_Work item_
"tweet" is the word to look for; say how many lines of the listing below contain it, and nothing else.

_The input_
-- Opening Marker --
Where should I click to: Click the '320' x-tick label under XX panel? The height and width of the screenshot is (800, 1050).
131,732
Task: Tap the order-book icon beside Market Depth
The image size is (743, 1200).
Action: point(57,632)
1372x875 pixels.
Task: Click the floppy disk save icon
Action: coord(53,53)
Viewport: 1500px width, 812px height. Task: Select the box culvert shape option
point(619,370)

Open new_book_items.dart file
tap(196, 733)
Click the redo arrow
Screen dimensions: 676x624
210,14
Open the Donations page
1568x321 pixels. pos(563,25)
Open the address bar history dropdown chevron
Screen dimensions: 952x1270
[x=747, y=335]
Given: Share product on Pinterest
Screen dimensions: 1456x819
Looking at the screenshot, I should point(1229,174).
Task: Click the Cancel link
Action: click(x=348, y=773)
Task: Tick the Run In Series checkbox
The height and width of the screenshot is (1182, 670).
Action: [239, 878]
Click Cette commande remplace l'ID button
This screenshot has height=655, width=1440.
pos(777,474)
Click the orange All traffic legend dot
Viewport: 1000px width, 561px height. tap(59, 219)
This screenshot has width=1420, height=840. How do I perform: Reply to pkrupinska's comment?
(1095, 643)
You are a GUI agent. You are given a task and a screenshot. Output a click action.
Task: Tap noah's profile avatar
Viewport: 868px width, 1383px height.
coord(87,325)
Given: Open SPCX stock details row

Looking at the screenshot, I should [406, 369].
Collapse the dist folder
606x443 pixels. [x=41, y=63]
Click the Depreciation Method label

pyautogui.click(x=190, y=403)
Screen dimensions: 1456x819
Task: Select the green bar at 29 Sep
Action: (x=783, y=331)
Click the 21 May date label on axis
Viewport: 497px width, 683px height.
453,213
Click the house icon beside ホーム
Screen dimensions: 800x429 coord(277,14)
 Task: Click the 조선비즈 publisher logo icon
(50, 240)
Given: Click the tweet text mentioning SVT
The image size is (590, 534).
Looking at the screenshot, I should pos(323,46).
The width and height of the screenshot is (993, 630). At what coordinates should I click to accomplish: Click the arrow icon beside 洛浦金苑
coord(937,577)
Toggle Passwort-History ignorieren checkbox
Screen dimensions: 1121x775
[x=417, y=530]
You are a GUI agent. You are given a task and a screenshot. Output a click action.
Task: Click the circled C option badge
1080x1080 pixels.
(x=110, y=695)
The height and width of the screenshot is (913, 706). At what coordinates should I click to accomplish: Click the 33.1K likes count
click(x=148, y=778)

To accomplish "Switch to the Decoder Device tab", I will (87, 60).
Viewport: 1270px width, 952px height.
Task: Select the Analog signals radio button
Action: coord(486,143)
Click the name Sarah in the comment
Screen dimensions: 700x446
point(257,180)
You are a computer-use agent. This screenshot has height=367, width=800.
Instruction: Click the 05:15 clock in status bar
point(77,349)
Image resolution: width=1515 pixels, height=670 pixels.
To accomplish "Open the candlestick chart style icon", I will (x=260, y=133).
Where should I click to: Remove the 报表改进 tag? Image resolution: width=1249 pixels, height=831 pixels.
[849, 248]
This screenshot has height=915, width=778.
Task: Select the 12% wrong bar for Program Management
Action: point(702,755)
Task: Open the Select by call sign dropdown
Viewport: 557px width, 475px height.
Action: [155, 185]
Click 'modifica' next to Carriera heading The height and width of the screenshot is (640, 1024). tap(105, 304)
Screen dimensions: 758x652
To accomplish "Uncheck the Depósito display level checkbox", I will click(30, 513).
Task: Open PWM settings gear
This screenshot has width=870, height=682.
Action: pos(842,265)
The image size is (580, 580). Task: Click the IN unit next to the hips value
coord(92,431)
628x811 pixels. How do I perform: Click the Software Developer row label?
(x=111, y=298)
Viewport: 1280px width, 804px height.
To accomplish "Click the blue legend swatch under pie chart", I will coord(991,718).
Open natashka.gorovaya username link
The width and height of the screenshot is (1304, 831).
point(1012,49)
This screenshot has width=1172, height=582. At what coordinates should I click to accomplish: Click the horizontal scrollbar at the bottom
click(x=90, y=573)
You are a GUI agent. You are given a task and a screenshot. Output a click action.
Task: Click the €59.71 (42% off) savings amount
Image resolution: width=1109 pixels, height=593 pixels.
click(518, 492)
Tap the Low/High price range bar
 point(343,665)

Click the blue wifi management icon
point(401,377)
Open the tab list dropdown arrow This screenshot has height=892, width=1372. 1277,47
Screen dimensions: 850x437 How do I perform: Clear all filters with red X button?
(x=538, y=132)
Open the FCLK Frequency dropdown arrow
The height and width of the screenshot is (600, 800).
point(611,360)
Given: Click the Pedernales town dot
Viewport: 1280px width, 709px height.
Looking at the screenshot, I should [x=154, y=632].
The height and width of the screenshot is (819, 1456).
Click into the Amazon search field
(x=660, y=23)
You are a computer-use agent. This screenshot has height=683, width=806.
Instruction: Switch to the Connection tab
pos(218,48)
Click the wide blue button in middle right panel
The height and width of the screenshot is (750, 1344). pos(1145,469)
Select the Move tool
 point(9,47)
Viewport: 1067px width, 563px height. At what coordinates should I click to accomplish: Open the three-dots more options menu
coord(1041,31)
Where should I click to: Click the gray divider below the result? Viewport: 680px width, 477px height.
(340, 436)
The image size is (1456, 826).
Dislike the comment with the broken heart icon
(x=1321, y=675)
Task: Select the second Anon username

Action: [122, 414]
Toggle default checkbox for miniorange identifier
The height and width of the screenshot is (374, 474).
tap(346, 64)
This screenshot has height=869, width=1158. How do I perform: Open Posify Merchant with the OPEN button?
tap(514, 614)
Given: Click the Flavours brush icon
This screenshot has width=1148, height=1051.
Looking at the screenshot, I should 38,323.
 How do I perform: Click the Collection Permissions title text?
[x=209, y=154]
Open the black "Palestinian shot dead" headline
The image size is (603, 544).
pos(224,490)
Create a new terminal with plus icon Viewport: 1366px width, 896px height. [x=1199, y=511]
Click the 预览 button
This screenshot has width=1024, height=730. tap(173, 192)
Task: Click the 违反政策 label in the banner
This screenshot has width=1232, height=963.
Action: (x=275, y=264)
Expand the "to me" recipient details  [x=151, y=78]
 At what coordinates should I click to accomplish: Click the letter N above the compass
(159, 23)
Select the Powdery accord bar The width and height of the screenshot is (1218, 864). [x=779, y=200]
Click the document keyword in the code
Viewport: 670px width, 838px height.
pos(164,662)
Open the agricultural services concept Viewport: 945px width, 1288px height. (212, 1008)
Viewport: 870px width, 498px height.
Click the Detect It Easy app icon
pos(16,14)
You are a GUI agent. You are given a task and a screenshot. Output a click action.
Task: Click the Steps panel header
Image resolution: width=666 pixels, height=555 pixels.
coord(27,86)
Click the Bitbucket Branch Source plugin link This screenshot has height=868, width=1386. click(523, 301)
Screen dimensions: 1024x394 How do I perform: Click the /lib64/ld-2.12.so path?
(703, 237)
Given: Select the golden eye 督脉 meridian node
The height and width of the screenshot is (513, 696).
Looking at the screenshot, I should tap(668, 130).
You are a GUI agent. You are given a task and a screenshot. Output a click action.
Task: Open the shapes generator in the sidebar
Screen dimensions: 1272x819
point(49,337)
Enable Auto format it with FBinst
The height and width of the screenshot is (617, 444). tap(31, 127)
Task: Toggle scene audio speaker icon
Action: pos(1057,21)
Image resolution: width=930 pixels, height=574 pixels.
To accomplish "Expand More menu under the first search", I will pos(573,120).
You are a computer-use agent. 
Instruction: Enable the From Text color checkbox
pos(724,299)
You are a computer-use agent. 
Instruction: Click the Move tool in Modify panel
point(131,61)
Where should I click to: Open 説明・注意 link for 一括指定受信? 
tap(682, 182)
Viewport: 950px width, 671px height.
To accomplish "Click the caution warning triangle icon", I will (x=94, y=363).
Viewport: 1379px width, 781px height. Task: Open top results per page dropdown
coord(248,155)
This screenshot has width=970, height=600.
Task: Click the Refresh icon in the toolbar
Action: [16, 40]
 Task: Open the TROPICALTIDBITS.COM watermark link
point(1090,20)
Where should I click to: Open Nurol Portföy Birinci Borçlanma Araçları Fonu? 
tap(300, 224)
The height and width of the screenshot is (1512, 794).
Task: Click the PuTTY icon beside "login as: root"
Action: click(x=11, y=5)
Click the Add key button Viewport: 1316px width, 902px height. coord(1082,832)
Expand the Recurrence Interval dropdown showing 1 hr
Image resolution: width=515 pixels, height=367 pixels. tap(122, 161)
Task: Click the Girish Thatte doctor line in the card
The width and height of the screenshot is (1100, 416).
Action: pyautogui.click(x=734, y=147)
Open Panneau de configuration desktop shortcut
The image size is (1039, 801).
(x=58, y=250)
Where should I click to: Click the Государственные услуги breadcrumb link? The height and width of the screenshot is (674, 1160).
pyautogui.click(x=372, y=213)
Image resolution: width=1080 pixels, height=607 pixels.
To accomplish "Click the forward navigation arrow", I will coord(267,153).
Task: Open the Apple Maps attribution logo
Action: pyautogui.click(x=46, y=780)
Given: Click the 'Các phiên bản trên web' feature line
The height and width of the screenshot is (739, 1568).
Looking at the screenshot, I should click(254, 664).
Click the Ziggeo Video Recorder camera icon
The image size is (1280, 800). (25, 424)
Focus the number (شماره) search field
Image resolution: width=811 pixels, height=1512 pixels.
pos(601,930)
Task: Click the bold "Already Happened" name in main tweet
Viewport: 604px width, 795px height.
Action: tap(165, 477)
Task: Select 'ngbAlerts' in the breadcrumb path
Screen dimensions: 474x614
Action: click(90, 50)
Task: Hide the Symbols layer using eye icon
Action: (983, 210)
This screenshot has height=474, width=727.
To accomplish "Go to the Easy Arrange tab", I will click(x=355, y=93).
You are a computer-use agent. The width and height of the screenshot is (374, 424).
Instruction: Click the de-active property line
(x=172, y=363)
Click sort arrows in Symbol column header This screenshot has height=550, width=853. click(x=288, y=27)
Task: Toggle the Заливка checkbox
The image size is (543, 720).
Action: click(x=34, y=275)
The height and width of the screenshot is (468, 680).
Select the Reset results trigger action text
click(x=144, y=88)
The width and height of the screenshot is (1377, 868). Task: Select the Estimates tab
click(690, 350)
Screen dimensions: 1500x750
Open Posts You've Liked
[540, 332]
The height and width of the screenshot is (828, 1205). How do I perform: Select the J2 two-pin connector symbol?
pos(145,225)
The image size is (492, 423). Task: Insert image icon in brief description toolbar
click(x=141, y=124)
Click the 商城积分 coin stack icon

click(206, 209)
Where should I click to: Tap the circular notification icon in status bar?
-- Closing Marker --
_The completed task_
2